The U.S. military on Tuesday stopped and boarded a sanctioned tanker in the Indian Ocean carrying oil from Iran, the Pentagon said in a statement.
It was the latest effort by the Trump administration to squeeze Iran’s oil-reliant economy since the United States and Israel began attacking Iran on Feb. 28.
“We will pursue global maritime enforcement efforts to disrupt illicit networks and interdict sanctioned vessels providing material support to Iran — anywhere they operate,” said a statement from the Defense Department, which included a video that appeared to show Navy SEALS landing by helicopter on the ship, the M/T Tifani.
The Pentagon added that it would “continue to deny illicit actors and their vessels freedom of maneuver in the maritime domain.”

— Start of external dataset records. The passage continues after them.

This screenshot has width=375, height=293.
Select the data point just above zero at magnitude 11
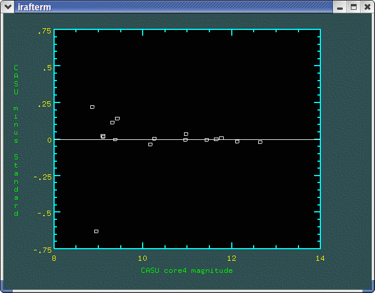pyautogui.click(x=186, y=134)
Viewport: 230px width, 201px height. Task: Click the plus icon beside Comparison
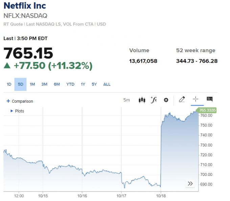[8, 101]
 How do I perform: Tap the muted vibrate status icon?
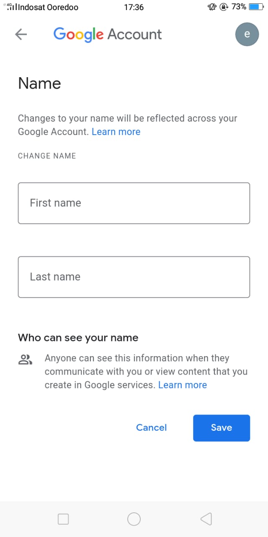212,7
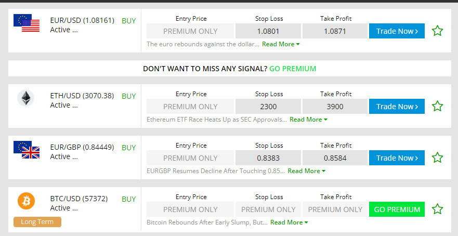Favorite the EUR/USD signal with star
The image size is (458, 236).
[x=437, y=31]
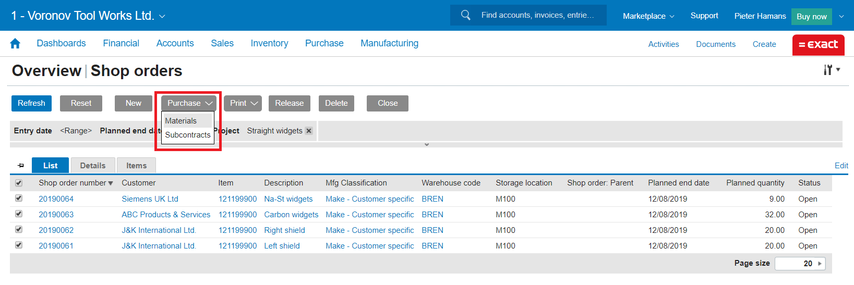Select Materials from Purchase menu
Viewport: 854px width, 285px height.
tap(181, 121)
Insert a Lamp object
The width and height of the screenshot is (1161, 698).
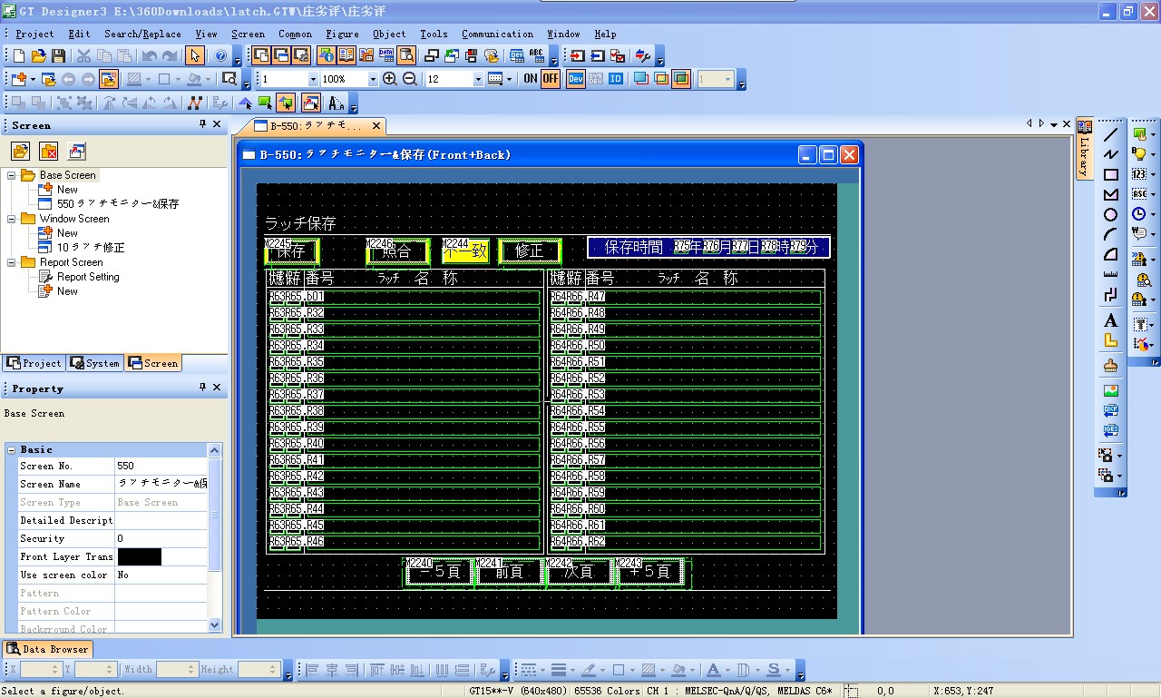pyautogui.click(x=1139, y=154)
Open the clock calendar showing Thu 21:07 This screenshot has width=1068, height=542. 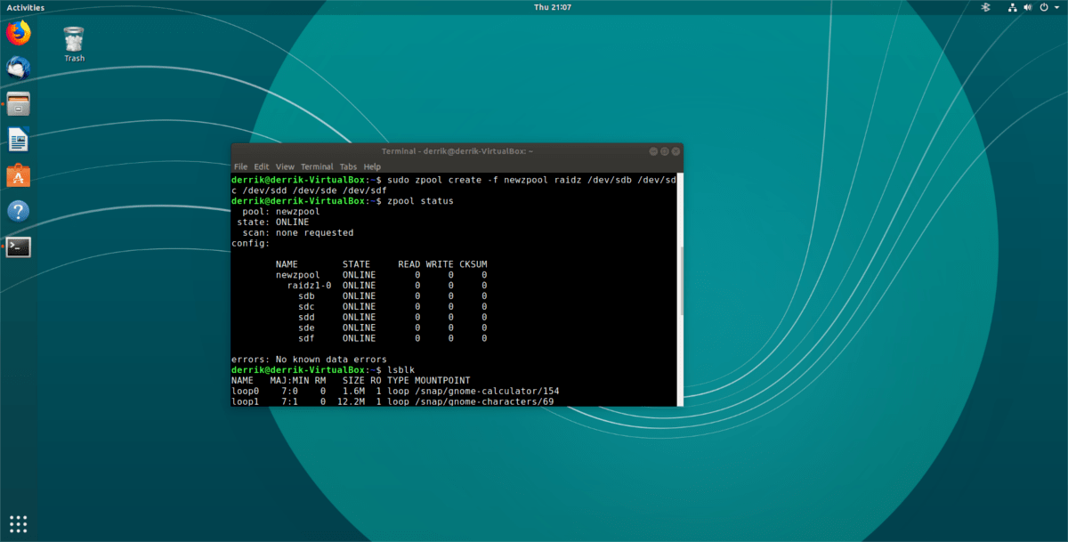click(552, 7)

With the M/T Tifani now at least temporarily in the custody of the military, a U.S. military official said it was up to the White House to decide what to do with the sanctioned vessel and its cargo, which the official said was in the Bay of Bengal. The administration had previously seized several tankers carrying illicit oil from Venezuela following the U.S. commando raid there in January that seized Nicolás Maduro, the president at the time.
Navy destroyers also escorted at least two Iranian tankers, the Dorena and Sevin, that had left from the Iranian port of Chabahar before the blockade began on April 13., a U.S. military official said.
Gen. Dan Caine, the chairman of the Joint Chiefs of Staff, hinted at operations like the one overnight Tuesday when he said last week that U.S. military commanders elsewhere in the world, and especially in the Indo-Pacific region, would “actively pursue any Iranian-flagged vessel or any vessel attempting to provide material support to Iran.”
The U.S. Navy has turned back 28 ships trying to enter or exit Iranian ports since an American blockade outside the contested Strait of Hormuz began about a week ago, the military’s Central Command said on Tuesday.
On Sunday, a Navy destroyer disabled and seized the Touska, an Iranian cargo ship, after it tried to evade the blockade. It was the first time a vessel was reported to have tried to evade the U.S.-imposed blockade on any ship entering or exiting Iranian ports since it took effect last week.